Patient Safety Tools Designed to Minimize Risks from System Mergers and Acquisitions

A new set of tools was released last week to help protect patients from safety risks caused by health system mergers, acquisitions, and affiliations. Ariadne Labs and CRICO/Risk Management Foundation of the Harvard Medical Institutions released a set of patient safety tools designed to help clinical leaders identify safety risks and prevent potential harm.

A paper examining public safety risks during health system expansion was published in JAMA by Ariadne Labs public health researchers Susan Haas, an OB-GYN and visiting scientist at the Harvard T.H. Chan School of Public Health; Atul Gawande, a professor of the Harvard T.H. Chan School of Public Health, surgeon at Brigham and Women’s Hospital, and executive director of Ariadne Labs; and CRICO President and CEO Mark Reynolds.
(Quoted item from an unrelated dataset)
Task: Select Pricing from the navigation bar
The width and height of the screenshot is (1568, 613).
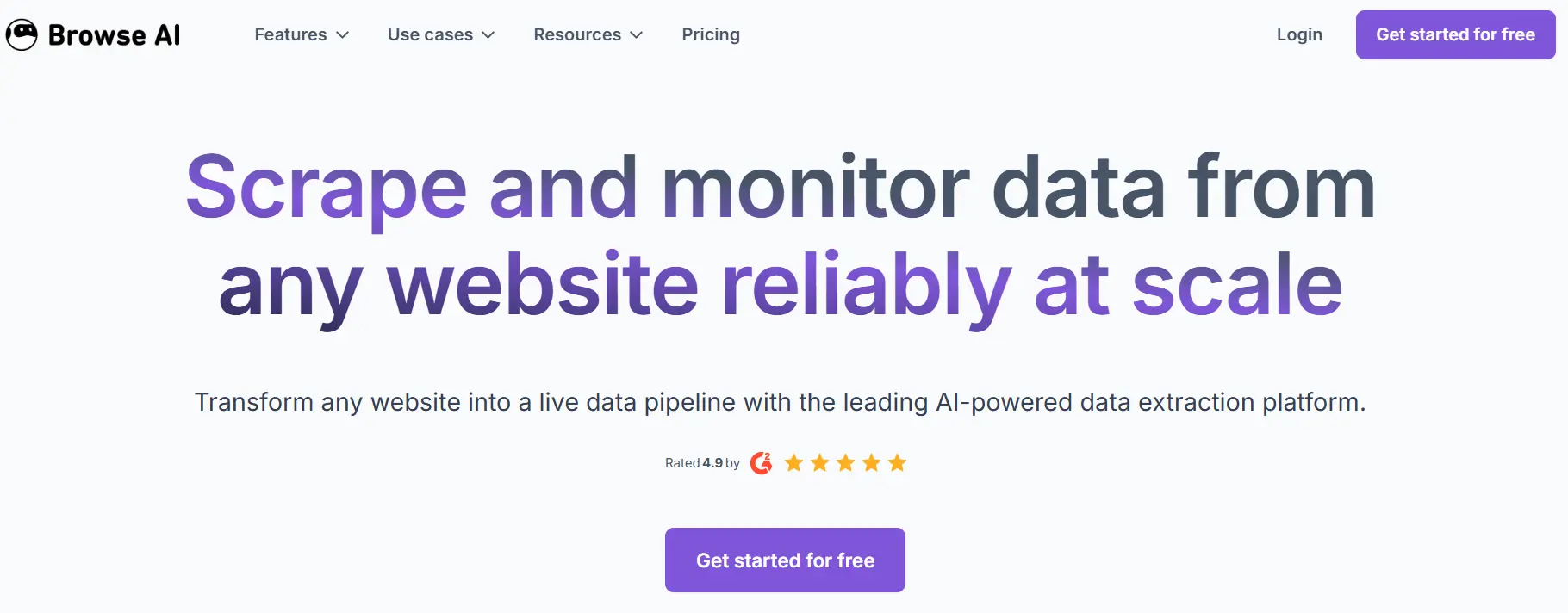Action: tap(711, 34)
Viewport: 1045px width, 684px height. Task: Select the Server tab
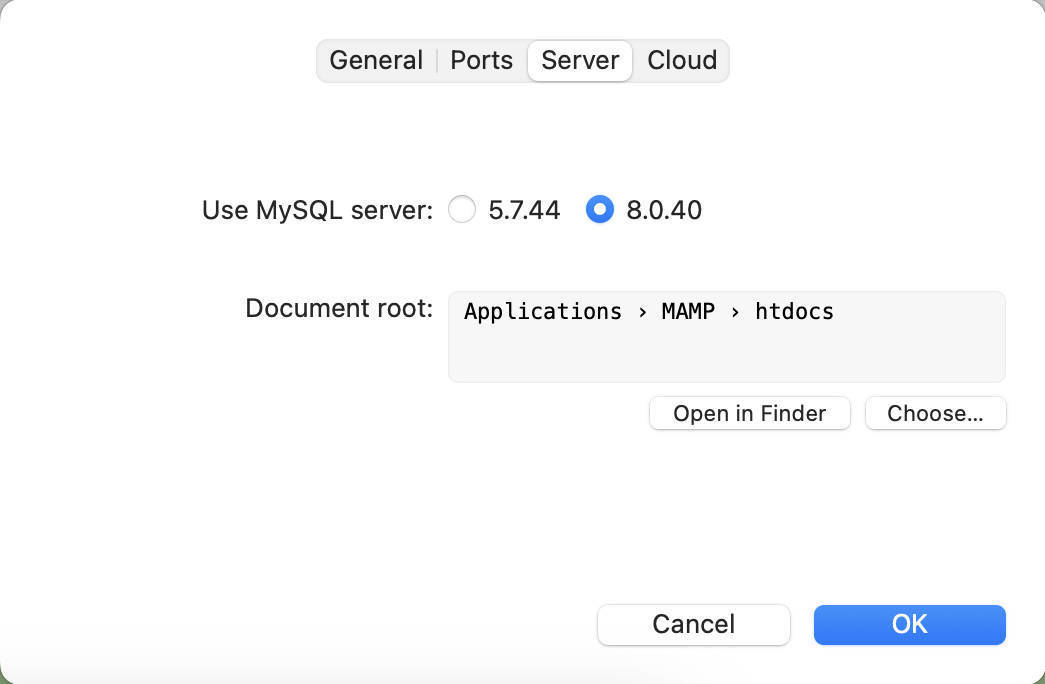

The paper identified three ways that patient safety can be compromised by differences between merged hospitals in terms of clinical capacities, patient populations, protocols, staffing structures, and cultures. The issues include:

  • New settings for physicians. When physicians are assigned to new sites, they may receive little or no orientation, which requires them to deal with new infrastructure, processes, teams, and clinical culture.
  • New patient populations. Significant gaps in care may result if facilities are not prepared for increases in patient volume or the introduction of new patient demographics or medical conditions.
  • Unfamiliar infrastructure. Routine tasks can become challenging for clinicians because of changes due to the affiliation in supplies, equipment, formularies, protocols, and information systems.

The tools, which can be downloaded from the Ariadne Labs site, include guiding principles for system expansion, a user’s manual, a series of discussion guides, and a joint clinical integration guide.